* **GIVEN RECORDS**:

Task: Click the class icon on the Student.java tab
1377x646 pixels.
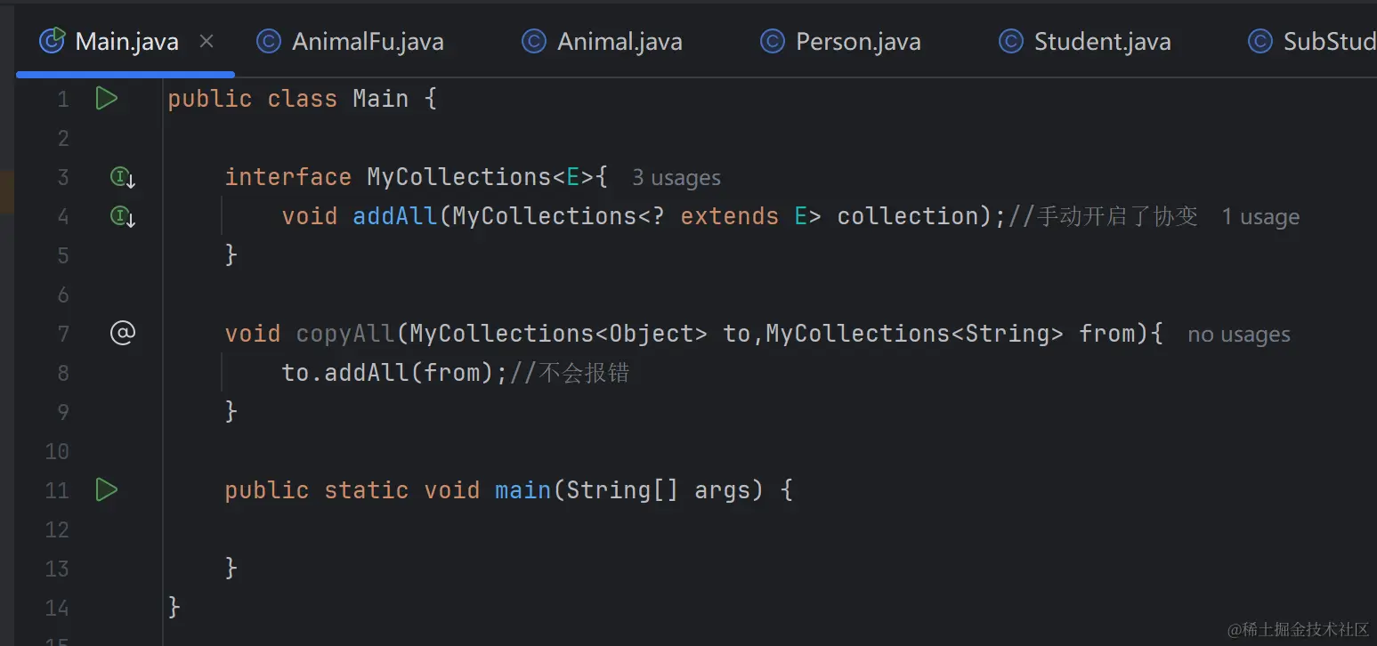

* * *

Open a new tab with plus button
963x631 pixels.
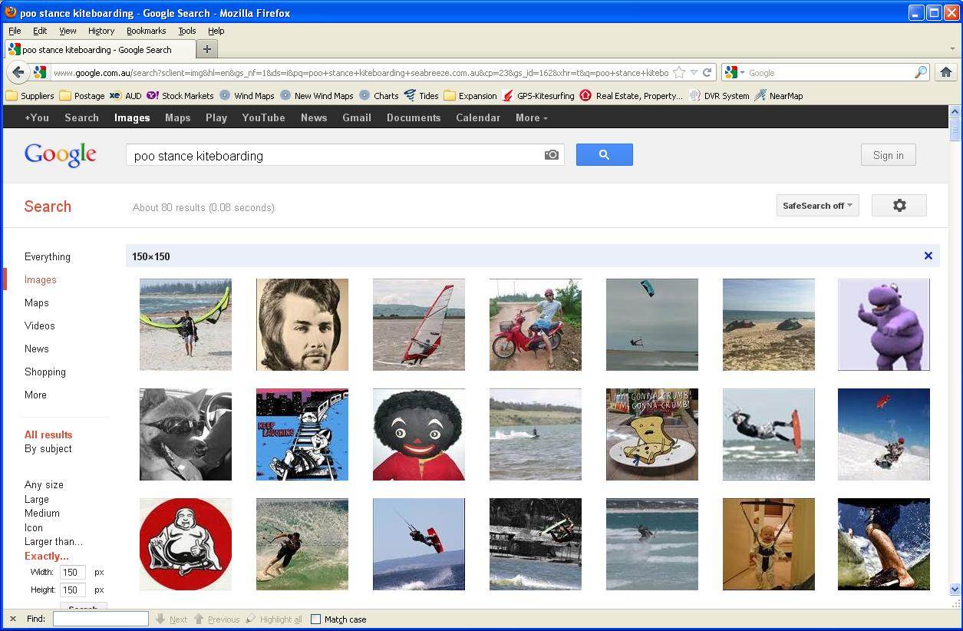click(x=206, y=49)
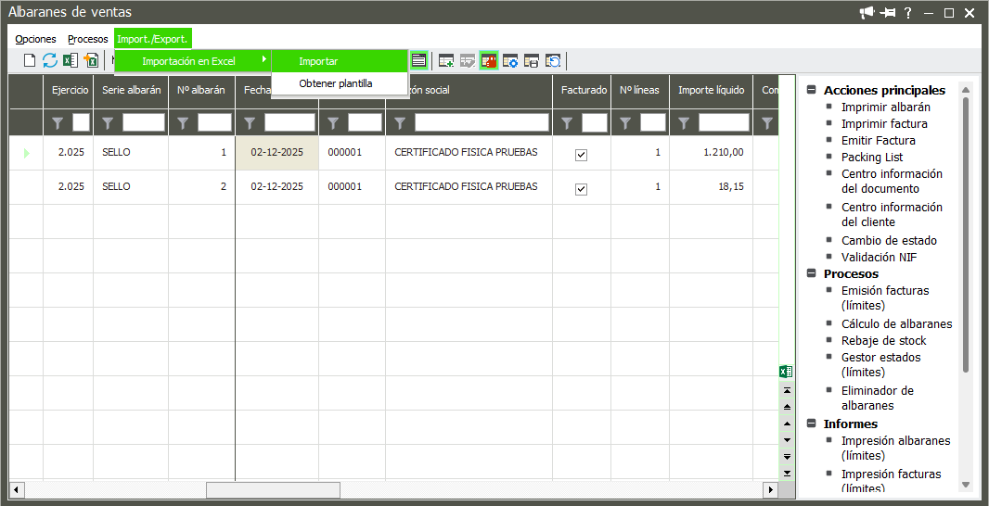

* **GIVEN INSTRUCTION**: Rewrite the lines from the one containing "Task: Click the" up to and including the one containing "1377x646 pixels.", replacing "class icon" with "close button" and changing nothing else.

* **FINAL RESULT**:
Task: Click the close button on the Student.java tab
1377x646 pixels.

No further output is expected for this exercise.